→ What you should do: After finding the line containing "Task: Set Enveloppe urbaine seulement to OUI" below, please output that line and each following one through the line containing "Given: Edit the networktest.html file", exactly as written.

---------- Data for processing

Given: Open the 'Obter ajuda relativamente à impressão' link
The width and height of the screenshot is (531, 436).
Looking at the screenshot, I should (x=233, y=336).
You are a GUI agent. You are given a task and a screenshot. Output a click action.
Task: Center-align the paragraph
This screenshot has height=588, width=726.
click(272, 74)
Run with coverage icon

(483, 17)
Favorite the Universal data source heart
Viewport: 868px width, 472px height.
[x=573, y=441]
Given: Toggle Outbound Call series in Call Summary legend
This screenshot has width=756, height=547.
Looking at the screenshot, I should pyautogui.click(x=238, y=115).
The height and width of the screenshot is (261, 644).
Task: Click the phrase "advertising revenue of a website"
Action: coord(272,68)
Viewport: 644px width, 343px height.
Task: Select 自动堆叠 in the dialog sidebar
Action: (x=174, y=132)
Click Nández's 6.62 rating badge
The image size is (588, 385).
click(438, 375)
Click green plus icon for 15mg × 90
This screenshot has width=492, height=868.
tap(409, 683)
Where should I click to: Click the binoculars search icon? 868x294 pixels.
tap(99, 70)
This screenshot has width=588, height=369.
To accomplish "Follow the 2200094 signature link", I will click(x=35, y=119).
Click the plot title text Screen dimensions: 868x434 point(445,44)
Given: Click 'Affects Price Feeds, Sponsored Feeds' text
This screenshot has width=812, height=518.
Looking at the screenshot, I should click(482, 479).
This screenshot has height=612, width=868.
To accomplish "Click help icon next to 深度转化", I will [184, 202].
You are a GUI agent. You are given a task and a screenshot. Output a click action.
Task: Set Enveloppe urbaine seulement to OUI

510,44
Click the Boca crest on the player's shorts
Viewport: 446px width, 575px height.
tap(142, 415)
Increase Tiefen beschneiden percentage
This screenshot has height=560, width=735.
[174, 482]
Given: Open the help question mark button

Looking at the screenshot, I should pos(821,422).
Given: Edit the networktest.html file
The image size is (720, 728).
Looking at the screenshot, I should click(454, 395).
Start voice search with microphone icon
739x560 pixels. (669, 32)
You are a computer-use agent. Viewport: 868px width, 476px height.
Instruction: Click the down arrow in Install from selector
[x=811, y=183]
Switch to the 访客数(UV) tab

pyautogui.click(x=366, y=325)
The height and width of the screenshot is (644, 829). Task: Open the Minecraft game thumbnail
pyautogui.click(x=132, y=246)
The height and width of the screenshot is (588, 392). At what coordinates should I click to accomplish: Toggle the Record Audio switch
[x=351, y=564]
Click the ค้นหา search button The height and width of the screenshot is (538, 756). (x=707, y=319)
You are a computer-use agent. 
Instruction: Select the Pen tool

--------------------

→ Response area:
Task: Set Enveloppe urbaine seulement to OUI

510,44
Click the Boca crest on the player's shorts
Viewport: 446px width, 575px height.
tap(142, 415)
Increase Tiefen beschneiden percentage
This screenshot has height=560, width=735.
[174, 482]
Given: Open the help question mark button

Looking at the screenshot, I should pos(821,422).
Given: Edit the networktest.html file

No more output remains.